*Extract*.
=== Begin Enclosure ===

Windows 8

Windows 8 has been out for awhile now and has received reviews that range from “WOW this is a great release” to “Why did they release such a crippled OS.”  Being an IT support company here at Clear Focus IT there was no choice.  We had to install and use Windows 8; otherwise, how could we take care of our clients who use it or are considering using it?

So which is it, their best ever or their worst ever?  Neither.  It is a very good product (especially if you are using a touch screen), but it is different and takes some getting used to.  There is no longer a Start menu and for many that is a game stopper.  However, if you have a standard set of applications that you use day in day out, the new interface is actually easier to use.  The Start Screen makes it easy to add and remove items.

=== End Enclosure ===

*Stored records*.
=== Begin Enclosure ===

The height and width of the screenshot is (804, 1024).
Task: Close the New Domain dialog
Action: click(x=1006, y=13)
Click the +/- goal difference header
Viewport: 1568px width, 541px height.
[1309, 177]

=== End Enclosure ===

*Exercise 1*.
Answer these questions from the Windows 8 text:
(a) Which company does the text name as an IT support company?
(b) What does the text say there is no longer in Windows 8?
(c) According to the text, what makes it easy to add and remove items?
*Exercise 2*.
For each statement, say whether the Windows 8 text agrees, and quote the words that decide it:
(a) The text calls Windows 8 neither the best ever nor the worst ever.
(b) The text says Windows 8 is especially good with a touch screen.
(c) The company chose not to install Windows 8.
*Exercise 3*. Carry on the Windows 8 text from its last sentence.
The records are separate material and are not part of the Windows 8 text.

*Task output 1*.
(a) Clear Focus IT
(b) A Start menu
(c) The Start Screen

*Task output 2*.
(a) Yes: "Neither."
(b) Yes: "especially if you are using a touch screen"
(c) No: "We had to install and use Windows 8"

*Task output 3*.
Let’s be honest with ourselves; how many applications do we really use on a regular basis? Probably not that many.  There is our web browser of choice, a set of office applications such as Word and Excel, our email, and maybe one or two others, and that’s it.  Put those on your Start Screen as tiles, and get rid of the default tiles you never use anyway.  You now have a very clean and easy-to-use place to launch the applications you actually use.  For all those other things you sometimes use, you have two choices.  Create and group a set of tiles for those items, or switch to the desktop mode and just put the icons on your desktop as you always have.

Should you upgrade to Windows 8 on your current computers?  Except for touch screens systems, why bother?  UNLESS, you are still using XP and if that is the case, it might be time to bite the bullet.  Microsoft has made it very clear that as of next April there will no more support or patches made to XP, Server 2003 or Office 2003.  Considering the way the bad guys are always finding new ways to infect computers, it is not a good thing if you are still using one of those after they drop support.

If you are wondering what we use, well it is a mixed bag here.  For our standard work some of us use Windows 7 and some of us use Windows 8.  For our work bench computers that never connect to our network, it’s mainly XP and Linux, as that is how our diagnostics work best.